Olivier Baumont, Nicolas Vaude et Gabriel Le Doze, mis en scène par Jean-Pierre Rumeau, reviennent au bercail vingt ans après le triomphe qu'ils y avaient rencontré des semaines durant.
La scène se passe au café de la Régence où Diderot a imaginé ce dialogue explosif et passionnant entre « Monsieur le philosophe » (MOI) et l'extravagant, le cynique neveu du célèbre compositeur Rameau, musicien raté et traîne savates (LUI). Une conversation accompagnée en contrepoint par le merveilleux claveciniste Olivier Baumont, et derrière laquelle se dissimulent les deux facettes contradictoires de l'auteur dialoguant entre elles. Ajoutons que le terme "incarner son personnage" prend, dans ce spectacle, tout son sens !

Rencontre avec Nicolas Vaude, le neveu et Gabriel Le Doze, le philosophe.


Vingt ans durant lesquels, entre tournées et reprises diverses, vous n'avez jamais abandonné vos personnages. Comment les appréhendez-vous aujourd'hui ?
N.Vaude : Nous sommes partis de la toute première édition du "Neveu" d'après le manuscrit retrouvé par Monval. On a dû le jouer six-cents fois ! Nous, les comédiens, faisons souvent une chose puis l'abandonnons pour une autre, c'est formidable mais aussi un peu triste. Durant le confinement, j'ai réfléchi et me suis dit que l'idéal serait de creuser le personnage, l'écriture, chercher, aller vers quelque chose de plus pur, de plus cursif. Un peu comme le faisait Dinu Lupatti lorsqu'il rejouait le concerto de Schumann après avoir « enlevé toutes les scories pour revenir à l'essentiel ».

Données d'entrée:
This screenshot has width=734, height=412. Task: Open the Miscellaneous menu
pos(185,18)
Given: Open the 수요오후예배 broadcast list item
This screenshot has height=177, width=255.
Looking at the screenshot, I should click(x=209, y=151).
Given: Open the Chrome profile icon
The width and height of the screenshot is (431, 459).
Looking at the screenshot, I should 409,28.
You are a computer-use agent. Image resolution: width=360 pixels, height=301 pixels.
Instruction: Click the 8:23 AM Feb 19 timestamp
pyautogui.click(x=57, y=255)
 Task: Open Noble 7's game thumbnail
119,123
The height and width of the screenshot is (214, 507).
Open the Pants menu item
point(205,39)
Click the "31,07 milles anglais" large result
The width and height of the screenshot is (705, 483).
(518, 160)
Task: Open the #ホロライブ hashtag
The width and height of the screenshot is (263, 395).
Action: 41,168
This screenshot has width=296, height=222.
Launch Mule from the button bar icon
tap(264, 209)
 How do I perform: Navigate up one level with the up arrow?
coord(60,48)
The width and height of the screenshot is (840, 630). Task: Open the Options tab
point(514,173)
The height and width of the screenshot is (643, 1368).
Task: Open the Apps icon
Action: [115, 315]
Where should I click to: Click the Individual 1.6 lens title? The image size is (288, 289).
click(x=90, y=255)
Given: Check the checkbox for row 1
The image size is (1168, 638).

Tâche: Reproduisez, dans l'entretien sur Le Neveu de Rameau, le passage qui s'ouvre sur les mots contenant « La scène se » et se termine par « Doze, le philosophe. ».

Corrigé détaillé:
La scène se passe au café de la Régence où Diderot a imaginé ce dialogue explosif et passionnant entre « Monsieur le philosophe » (MOI) et l'extravagant, le cynique neveu du célèbre compositeur Rameau, musicien raté et traîne savates (LUI). Une conversation accompagnée en contrepoint par le merveilleux claveciniste Olivier Baumont, et derrière laquelle se dissimulent les deux facettes contradictoires de l'auteur dialoguant entre elles. Ajoutons que le terme "incarner son personnage" prend, dans ce spectacle, tout son sens !

Rencontre avec Nicolas Vaude, le neveu et Gabriel Le Doze, le philosophe.